Fast forward to 2007. I'm talking with Lissa, who I think also knew Roger at HP, and she mentions one of these ideas. "Brilliant!" I say. "Did you learn that from Roger, or did you come up with it yourself?"

Neither -- she got it from Goldratt's Critical Chain. Whoa, was this the book Roger was supposed to write? I ordered it from amazon.com and found out: He doesn't have everything Roger came up with, but he's got a lot. I think every manager and every director in Engineering ought to read this book (and probably more by this guy), but let me outline why projects are late and some things you can do about it. Page numbers below are taken from Goldratt's book, in the above edition.
  1. They shouldn't be late!
    • People put safety factors in their estimates
      (NOTE: given the typical distribution for completion times, P(success) of 80% implies the estimate is 3x the median, i.e., padded 200% -- pp. 43-46)
    • Managers take the padded estimates and add their own padding
    Hence we have safety and more safety, but projects are still late!

  2. In a sequence of steps... (pp. 121-122)
    • delays from one step are passed on in full to the next one;
    • worse, the longest delay from all steps is passed on to the next (dependent) step;
    • advances ("We finished early!") in one step generally do not result in an early start on the next step
    Roger reminds me that Dan used to call this the "idiot shift right" -- slide the schedule to the right and the past is forgotten.

  3. People don't start on a task until they think they have to (the so-called "student syndrome", p. 124); since estimates are all padded, they don't even start when they say they will.
    Two other factors cause later starts in the general case: one is the desire to postpone investment (present value of money, pp. 68-69) and another is the desire to limit the number of irons currently in the fire -- in other words, management focus is a scarce resource (p. 70)
  4. In some situations, critical resources are forced to multitask based on conflicting priorities; this can easily double lead-time on all paths (p. 126)

  5. The key step in fixing this is to make "safety" explicit and visible. Goldratt calls it the "buffer" (pp. 153-155). Roger called it "contingency" or "contingency account". Any of these phrases can work, but the idea is that when your step takes more time than you thought, that eats into the buffer/contingency.

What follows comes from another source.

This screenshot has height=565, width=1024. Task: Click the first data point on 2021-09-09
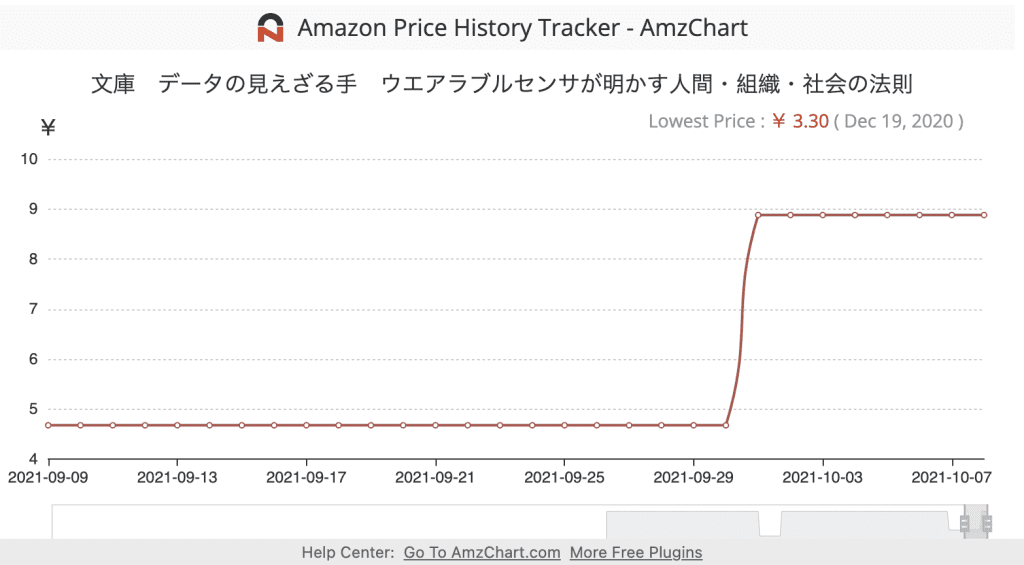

    • You track the current "balance" in the contingency account, or the amount left in the "buffer", and that will tell you how well things are going. (p. 163). Do not track due dates, or that will trigger the student syndrome!
      Also -- don't track percentage of resources/time used versus projected; that makes it look like you're on time even when you aren't (p. 73), and will tend to optimize the wrong management behavior (pp. 73-74).
    • Goldratt has the "project buffer" only on the critical path; he creates "feeding buffers" at the places where noncritical paths join the critical path (p. 158), "resource buffers" (which I'm too dense to understand, p. 160), and the eponymous "critical chain" (pp. 213-219), etc. According to Goldratt's paradigm, it is very important to keep track of which path/chain really is critical so that you can subordinate (pp. 159-160) noncritical paths to the critical path and thus reduce multi-tasking (which is evil, p. 126)

    • In contrast, Roger made a PERT chart and then locked it away somewhere. Instead of trying to figure out when the critical path is late, he wants to know when any task takes longer than estimated. This is far less complex than Goldratt's schema, and also takes into account a reality that Goldratt ignores: that dependencies aren't really "hard."
      Roger used to say, "If you really can't make any progress on anything because you're waiting on someone else, take some time off. And no need to report it to HR -- it's on me." Because if you think a little, you almost always can find something to do that will move the project ahead. And no one has ever taken him up on his offer.

      Roger's secret weapon on this front was: "Well, is your documentation complete?" That might have something to do with why nobody took him up on his offer.

      I tend to think Roger has it right, i.e., that managers tend to take the "critical path" a little too seriously.

      The other thing he did was to create a "right-to-left" PERT chart, the "integration plan", which mathematically "should be identical" to the usual (left-to-right) one. But there's some effect of doing it in the "reverse" direction that makes the critical path stand out.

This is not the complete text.